As long as the average number of children born was at least three per couple (statistically) the colony would grow
Yes, that should hold even when one doesn't count in terms of couples but full crossbreeding; all the less reason to accept refusals, then. One wonders
how fast the colony should grow, though, and indeed why it should grow. The Bringloidi weren't going to super-breed as far as we know, and their colony was quite self-sustainable as was, again as far as we know. They needed nothing from the Mariposans.
The point isn't that the breeding stock of the combined forces is too small, either from the genetic POV or the colony-building POV. The point is that the "five" Mariposans don't want to die out. Mixing their genes sufficiently thoroughly with those of the Bringloidi will do that trick, sort of (it will dilute the "five" out of existence eventually, and they might be obsessed about their genetic identity after all those generations of cloning, but the
original Mariposans would have had nothing against that).

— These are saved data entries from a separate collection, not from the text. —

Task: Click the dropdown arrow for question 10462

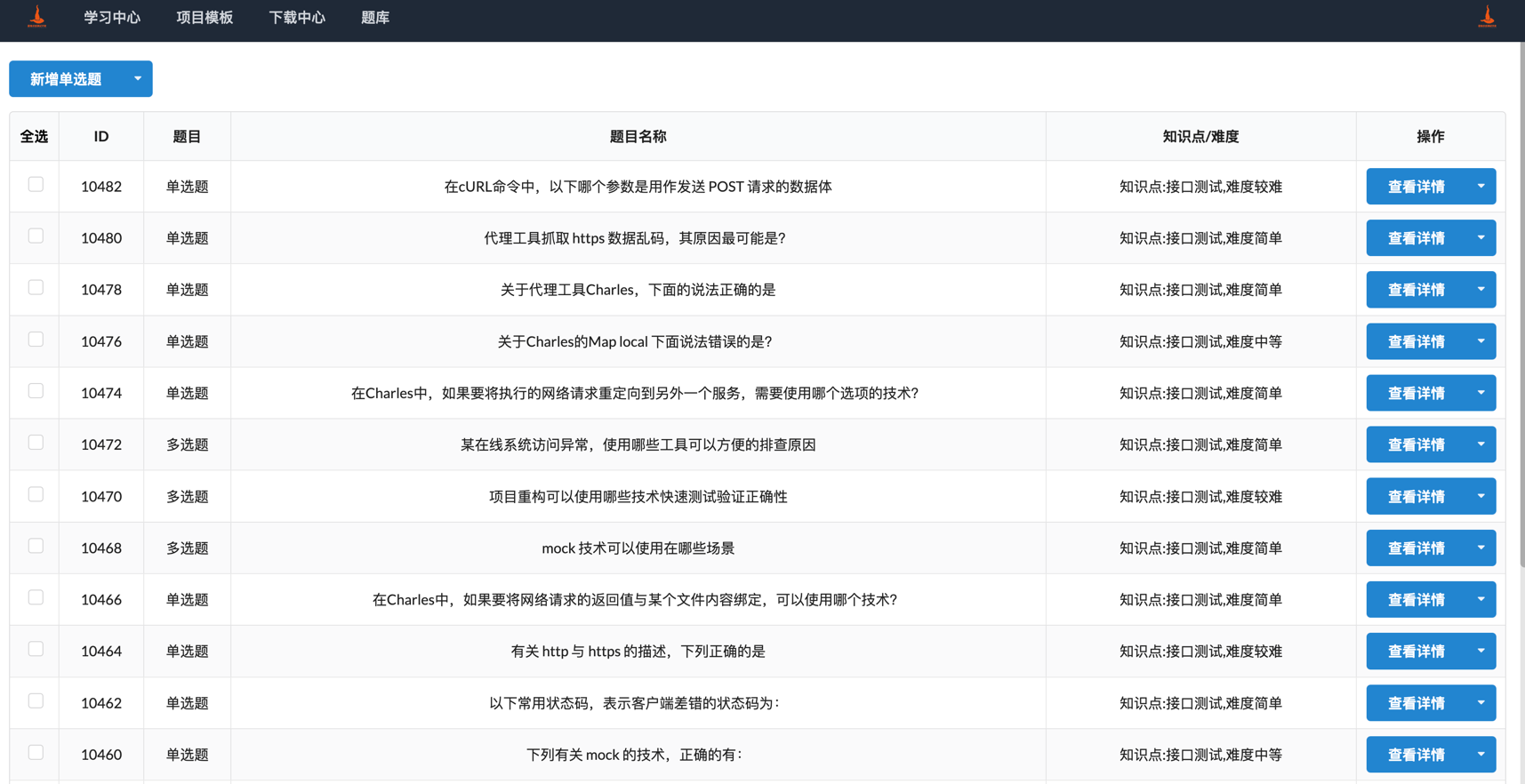Action: pos(1481,703)
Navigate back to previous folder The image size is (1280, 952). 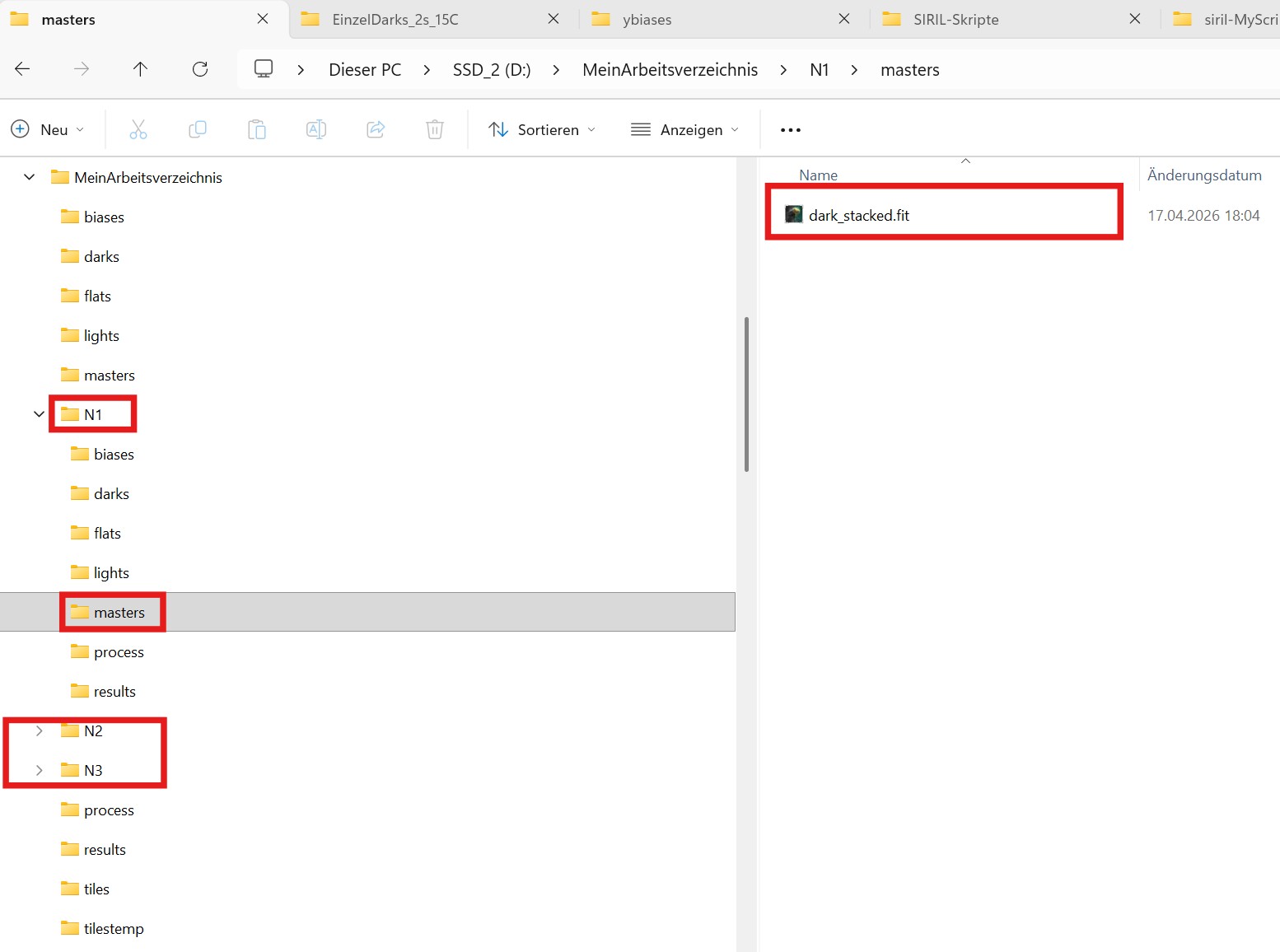click(x=23, y=69)
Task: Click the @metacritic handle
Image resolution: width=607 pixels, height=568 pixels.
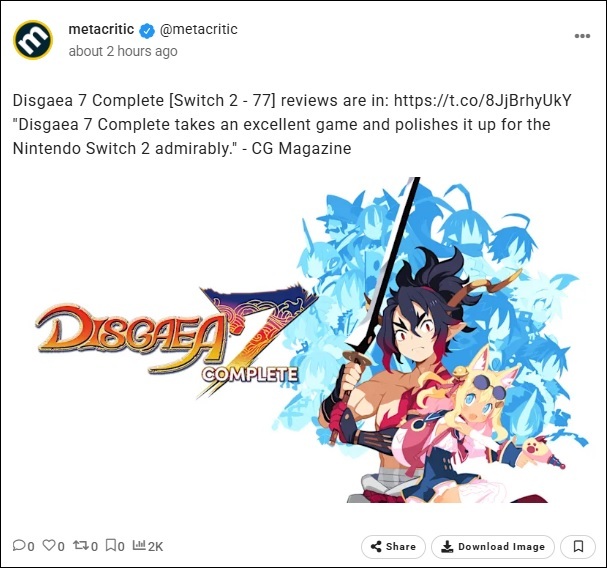Action: pos(199,29)
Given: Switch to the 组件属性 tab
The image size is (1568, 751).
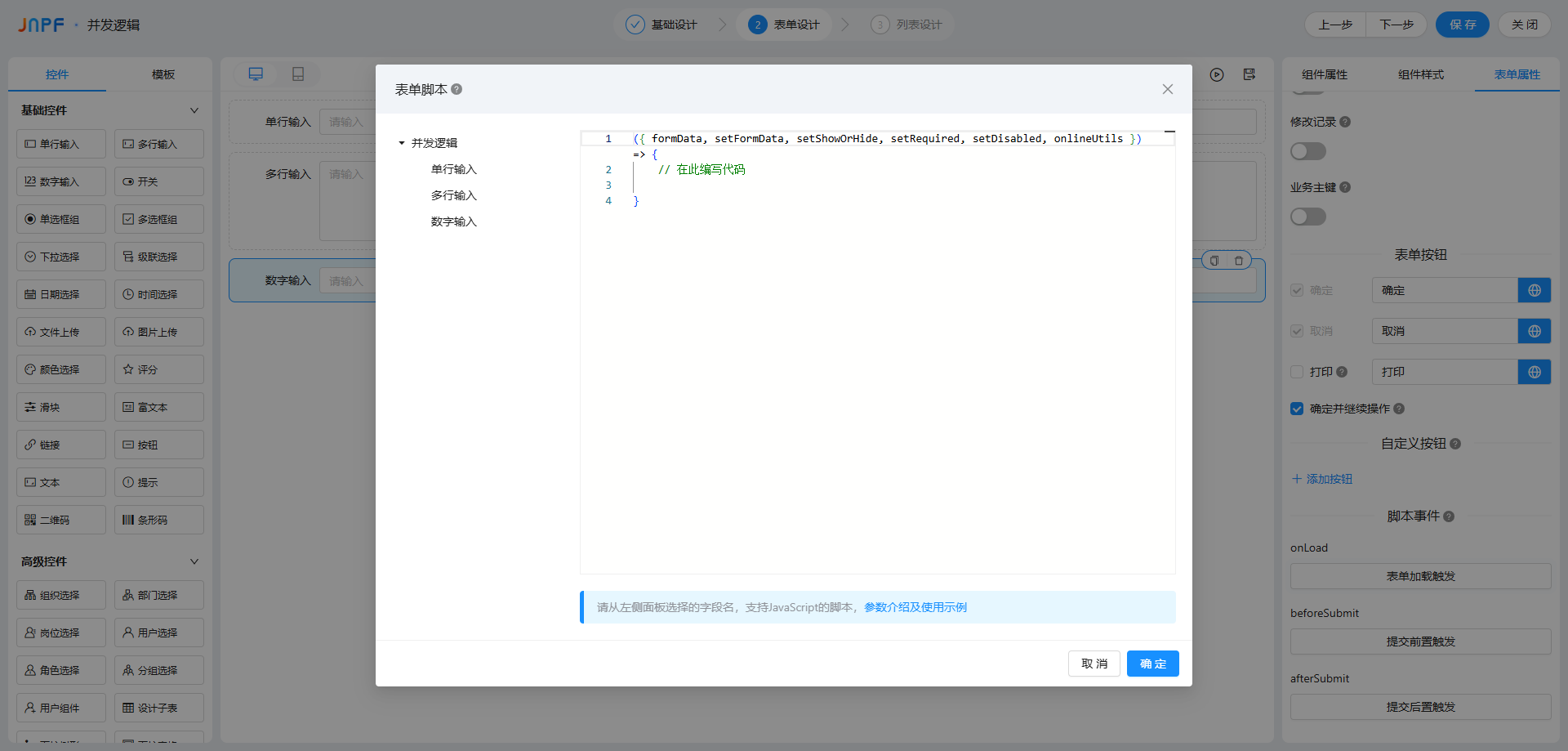Looking at the screenshot, I should pos(1325,74).
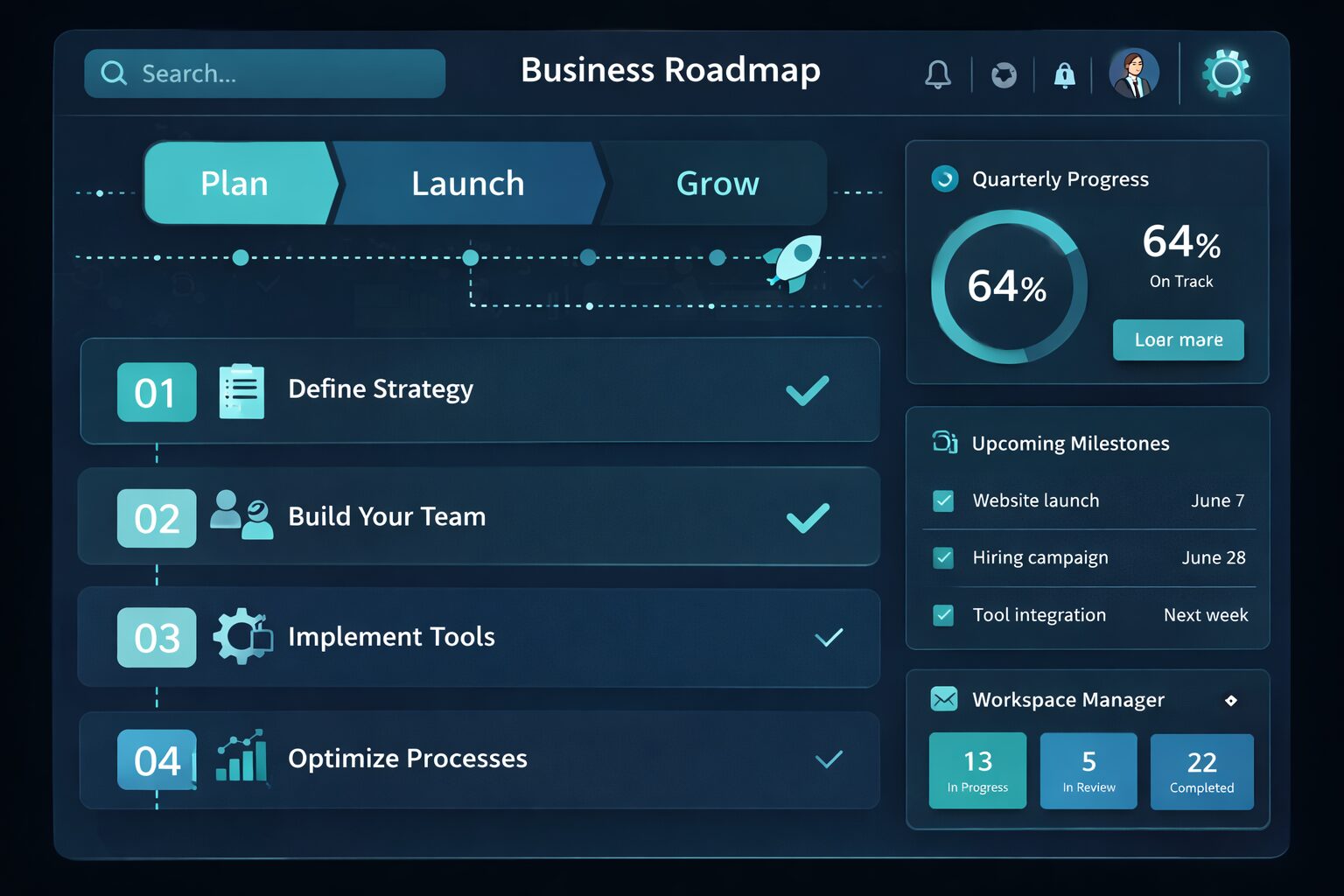The image size is (1344, 896).
Task: Click the Optimize Processes chart icon
Action: point(242,757)
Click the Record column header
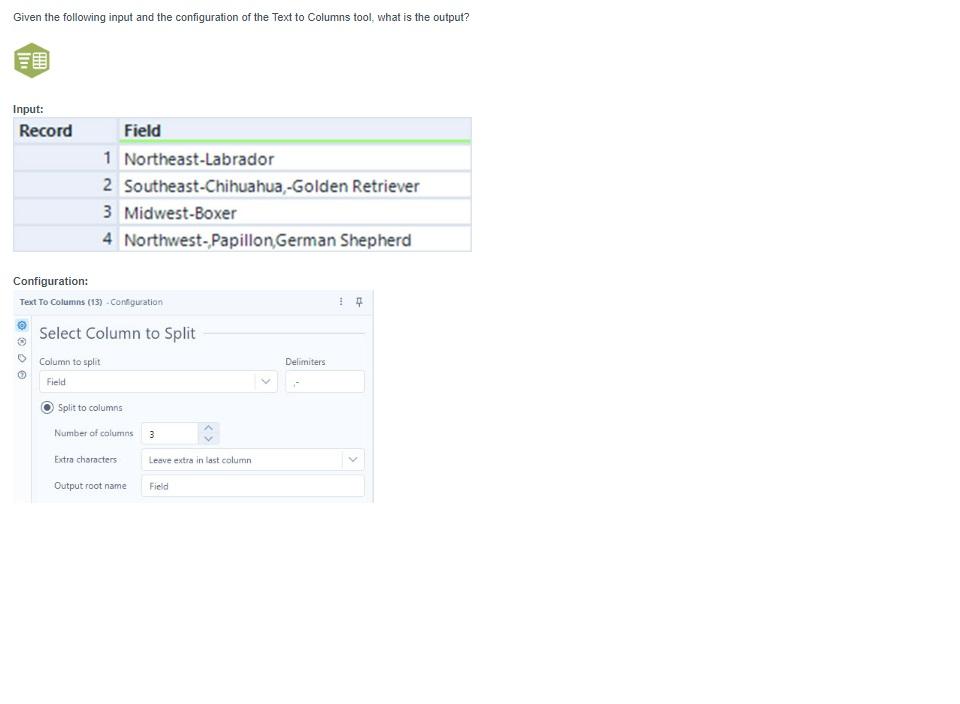The image size is (960, 704). 46,130
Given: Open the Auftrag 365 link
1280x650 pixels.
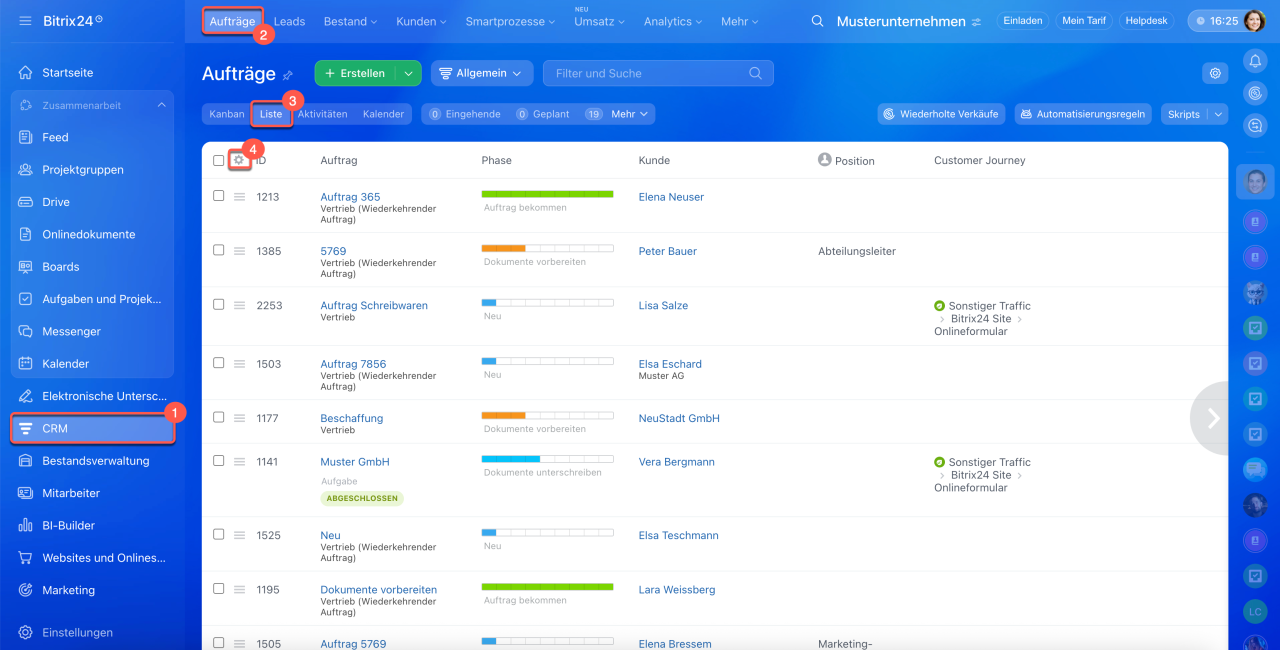Looking at the screenshot, I should [x=350, y=197].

It's all for appearances, really: the Bringloidi don't need the Mariposans for anything real (forget "maturity", Brenna can keep them in line; and forget "technology", they did fine without), and the Mariposans only need to have kids with one Bringloidi each in order to be happy about their place in the continuum of life. The "no monogamy" speech is there only to confuse the issue sufficiently that neither side will stop to think too much about their old prejudices and how it would be easy to simply retain them - it's shock treatment against the "posturing and bigotry" that Picard was so frustrated about in that meeting.